Search code examples
pythongoogle-sheetsgspread

Retrieve value of links from Google Sheet?


I have some values in a Google Sheet, some of which are hyperlinked, like the third one here:

enter image description here

I want to retrieve the text value of each cell, and the hyperlink if present.

I am able to access the sheet easily enough with gspread:

import gspread
from oauth2client.service_account import ServiceAccountCredentials

scope = ['https://spreadsheets.google.com/feeds']
credentials = ServiceAccountCredentials.from_json_keyfile_name(
    './credentials.json', scope)
gc = gspread.authorize(credentials)
key = 'xxxxx'
wks = gc.open_by_key(key).worksheets()
for wk in wks:
    links = wk.col_values(3)
    for l in links:
       print l.value

However, this only prints the string value of the links, not the actual href that the link is pointing to.

Does anyone know if it's possible to retrieve this programmatically, using gspread or another library?


Solution

  • In gspread, a Cell instance has an undocumented attribute input_value that gives you access to the formula.

    >>> formula = mycell.input_value
    >>> formula
    '=HYPERLINK("https://url.com","Link Text")'
    >>> lst = formula.split('"')
    >>> lst[1], lst[3]
    ('https://url.com', 'Link Text')
    

    From there you just need to split the string to remove the undesired parts.

    In your case, you may want to subclass gspread.Worksheet like so:

    class CustomWorksheet(gspread.Worksheet):
        def get_links(self, col):
            """Returns a list of all links urls in column `col`.
               Empty cells in this list will be rendered as :const:`None`.
            """
            start_cell = self.get_addr_int(1, col)
            end_cell = self.get_addr_int(self.row_count, col)
    
            row_cells = self.range('%s:%s' % (start_cell, end_cell))
            return [cell.input_value.split('"')[1] for cell in row_cells if cell.input_value.startswith('=HYPERLINK')]

Listed records:
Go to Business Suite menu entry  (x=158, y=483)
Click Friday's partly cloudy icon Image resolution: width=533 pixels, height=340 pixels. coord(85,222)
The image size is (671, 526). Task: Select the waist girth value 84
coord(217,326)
--
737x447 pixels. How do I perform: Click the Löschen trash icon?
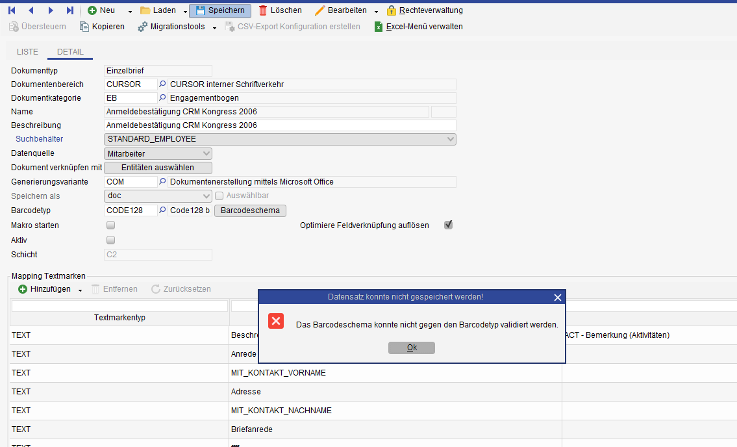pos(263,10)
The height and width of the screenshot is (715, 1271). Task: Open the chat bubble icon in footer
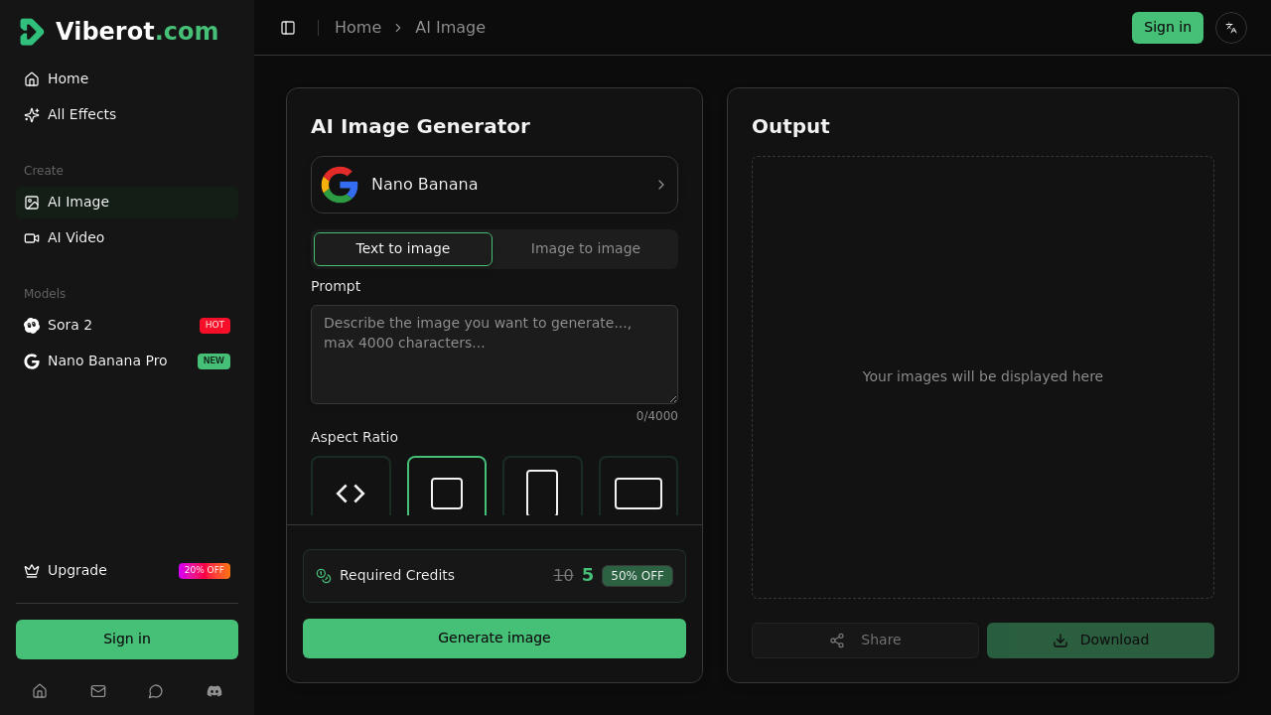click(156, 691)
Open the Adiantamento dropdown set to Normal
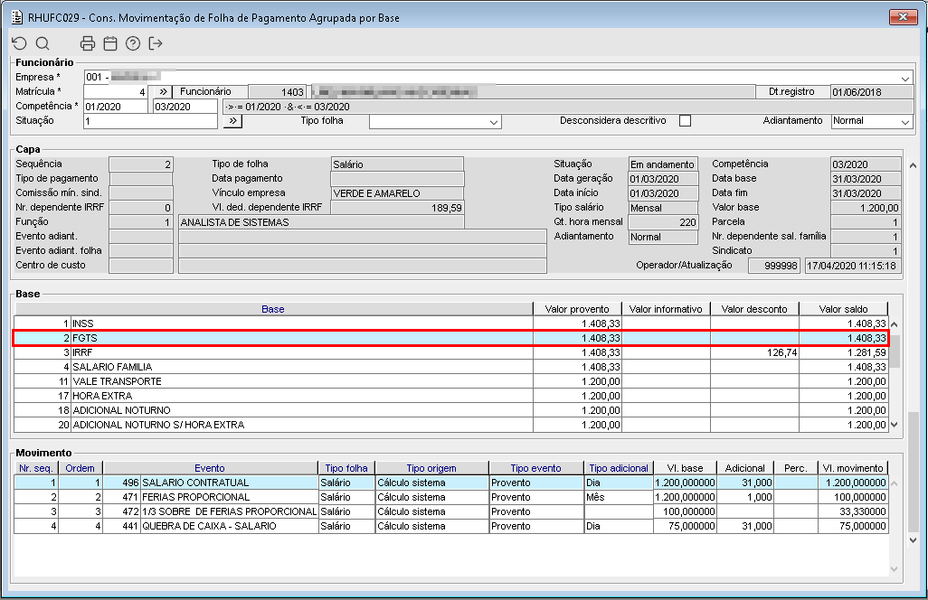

What is required: In the thread about retrieving hyperlinks from a Google Sheet, which undocumented attribute of a gspread Cell gives access to the formula?

Written response: input_value